RECORDS SUPPLIED:

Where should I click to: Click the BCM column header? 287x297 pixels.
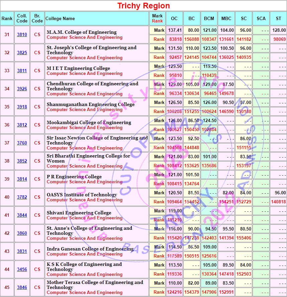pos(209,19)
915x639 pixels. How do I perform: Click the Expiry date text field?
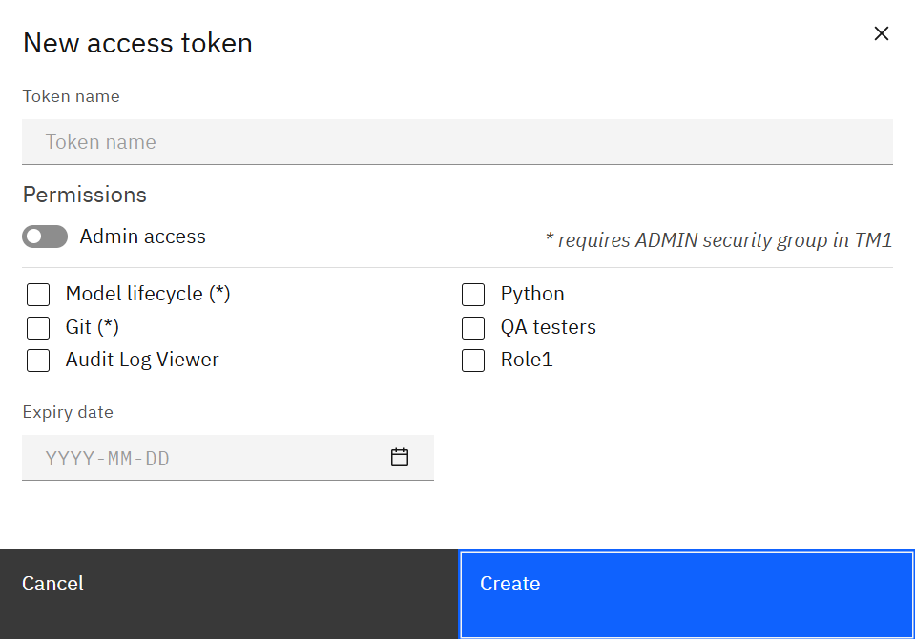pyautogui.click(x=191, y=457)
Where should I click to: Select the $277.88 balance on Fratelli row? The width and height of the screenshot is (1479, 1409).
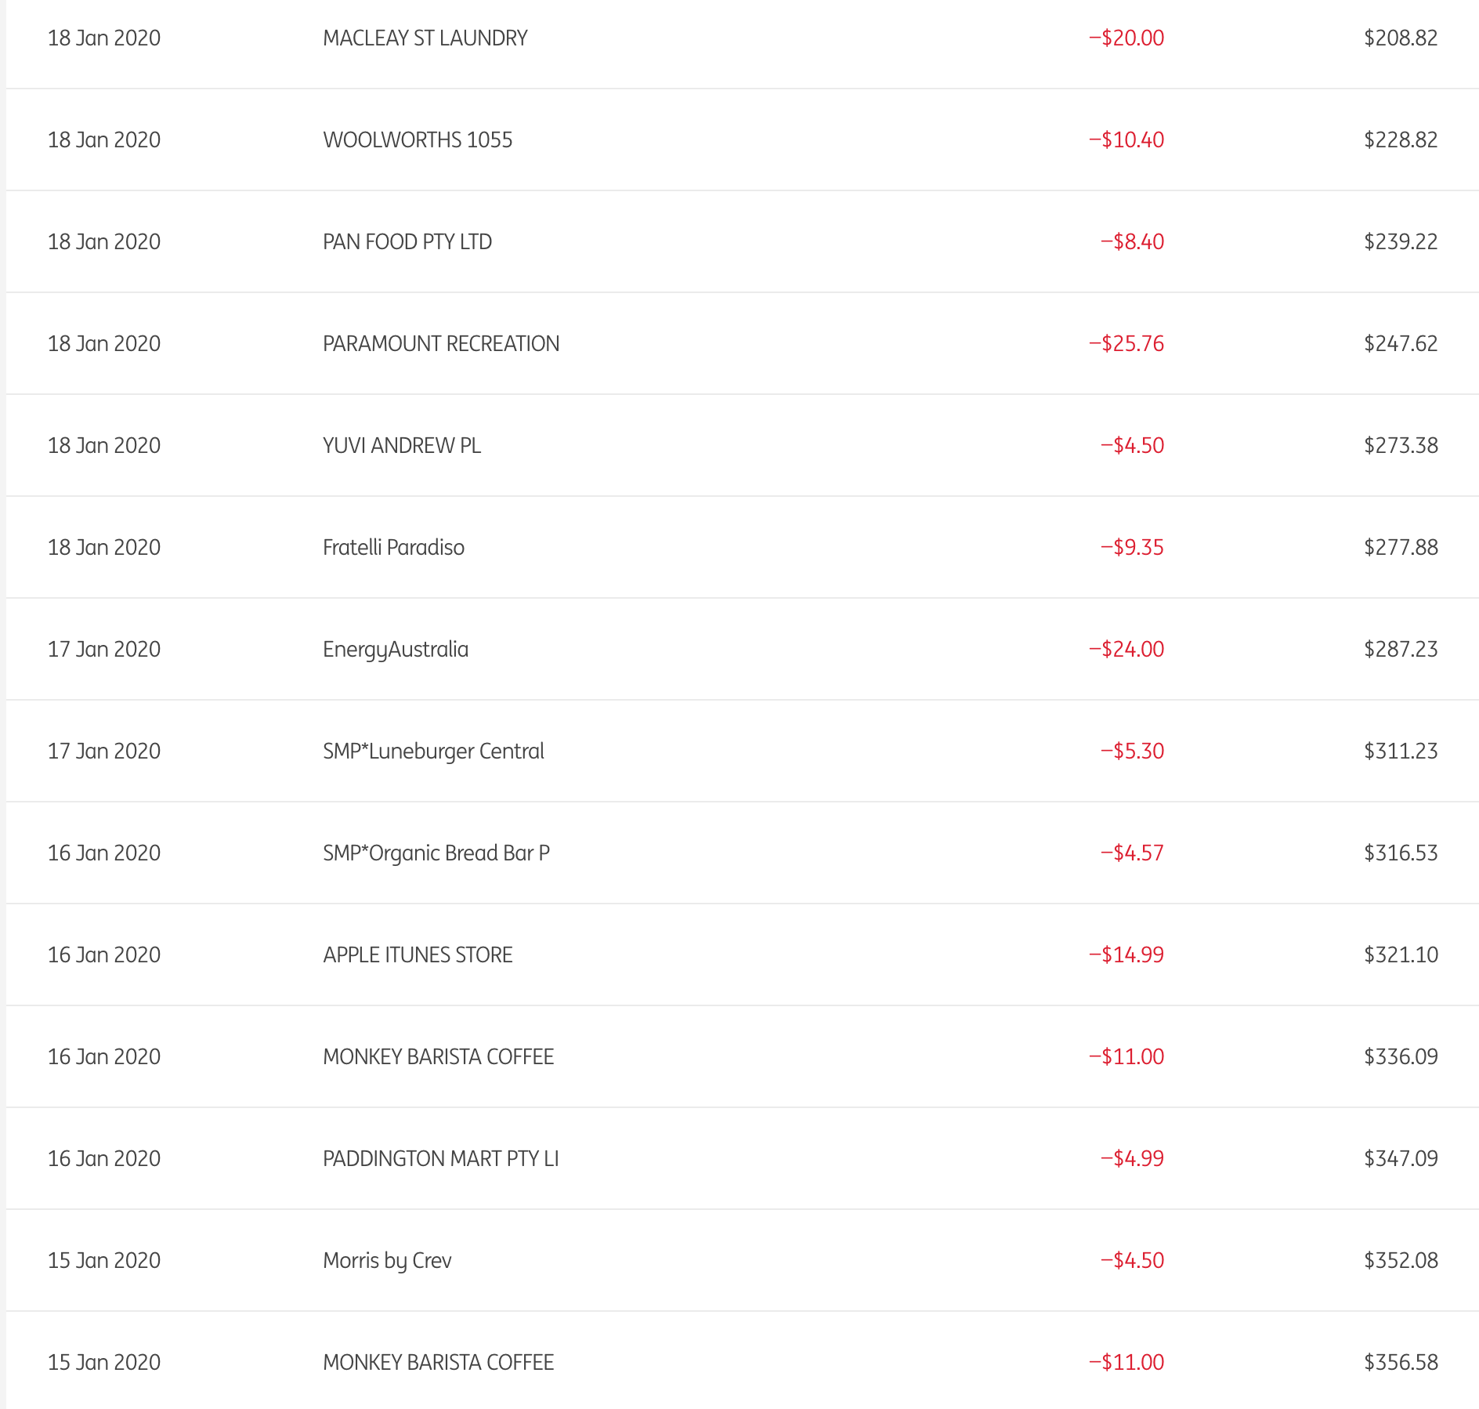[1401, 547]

STATED PROBLEM: Rewrite the rows above as a numbered list, skipping any blank lines and leaving out the pictures.

FINAL RESULT:
1. Where should I click to: Click the BCM column header? 287x297 pixels.
2. pos(209,19)
3. 915x639 pixels. How do I perform: Click the Expiry date text field?
4. pyautogui.click(x=191, y=457)
5. Where should I click to: Select the $277.88 balance on Fratelli row? The width and height of the screenshot is (1479, 1409).
6. [1401, 547]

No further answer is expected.